If an accused has been charged with a criminal offence, legal representation should be hired, regardless of if the accused is innocent.  A mere allegation that someone committed an offence is enough for the police to lat a charge, or at the very minimum, begin to seriously investigate someone.  Unfortunately, asserting innocence and simply telling the police "I didn't do it, I'm innocent" is not enough to avoid being arrested or for an investigation to conclude.

Without having legal representation to address the charges, an accused can be brought to trial where the outcome is dependent upon credibility between the complainant and the accused. The prosecutor can and will be using their legal skills throughout and it is important to have someone equally as knowledgeable defining these charges.  The consequences that can be faced are serious and it is inadvisable to act on your own behalf when being faced with criminal charges.


An investigation is begun when the police either witness criminal behaviour or receive information about potential criminal behaviour.  The length of the investigation process depends - someare completed quickly while others can take months, or even years to complete.

Laying a Charge

If the police have reasonable grounds to believe that a person has committed a crime, they can lay a charge.  The police then complete an information package to deliver to the Crown Attorney, which outlines all of the evidence.  The accused (or their legal representative) receive a copy of the information package.  The Court receives a list of charges laid against the accused person.

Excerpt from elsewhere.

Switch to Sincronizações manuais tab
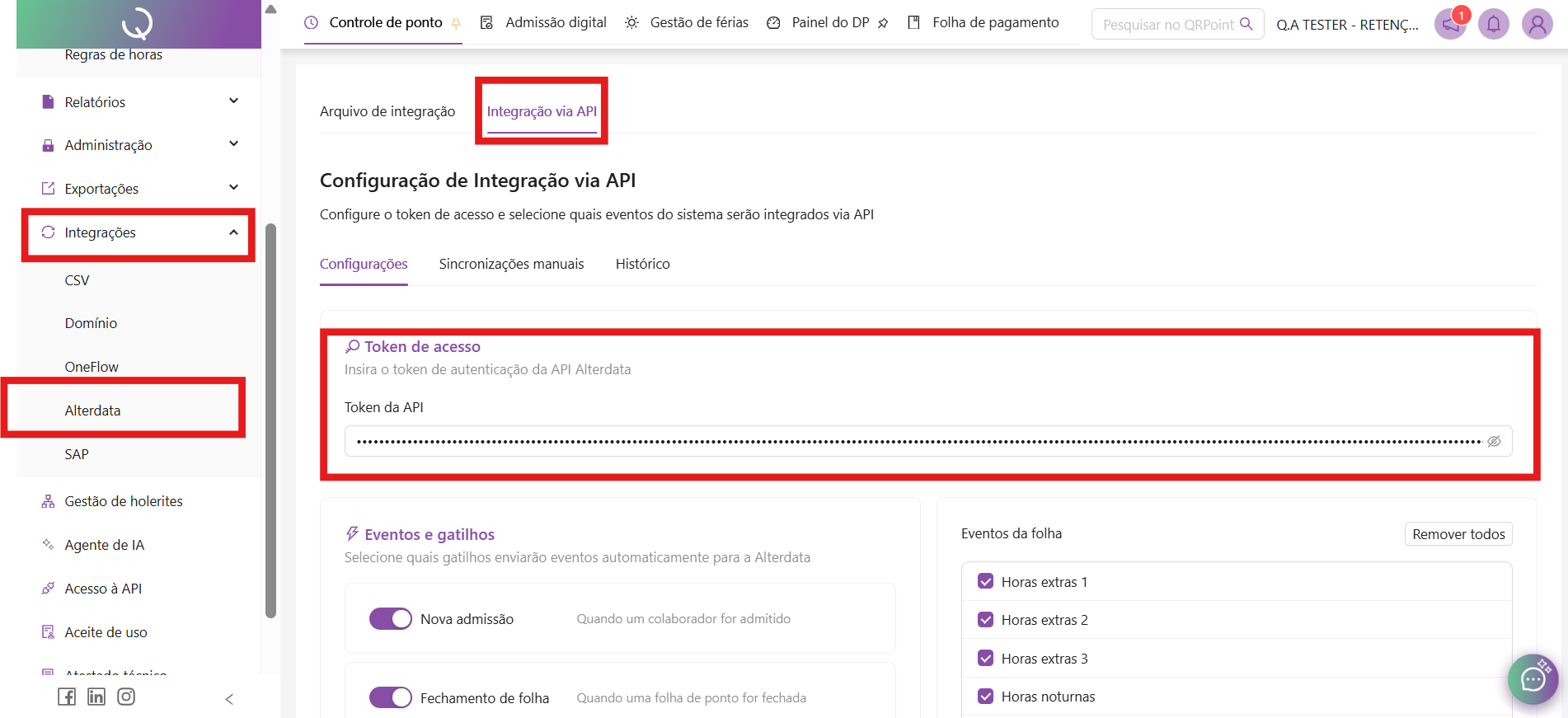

Deciding Whether to Prosecute

 If the Crown Attorney belives that there is a reasonable likelihood of conviction and that prosecuting is in the public interest, they will prosecute.  The Crown Attorney does not have to prosecute all of the charges against the accused and can drop some of them if they do not believe they are beneficial. 

Requiring the Accused to Attend Court, Entering a Plea and Bail

In many circumstances, an accused will receive a document informing them of the date and courtroom where they are required to appear and answer to the charge.  In situations where the charges are serious or there is a pre-existing criminal record, the accused may be held in custody until the first appearance.

If the accused is held in jail, a bail hearing may be held to determine whether or not they should be released or held.  If the judge determines the accused can be released, there may be an order that certain conditions are obeyed.

Choice of Trial Court and Election by the Accused

If the accused is charged with a summary offence, the trial will be held before a judge in the provincial court.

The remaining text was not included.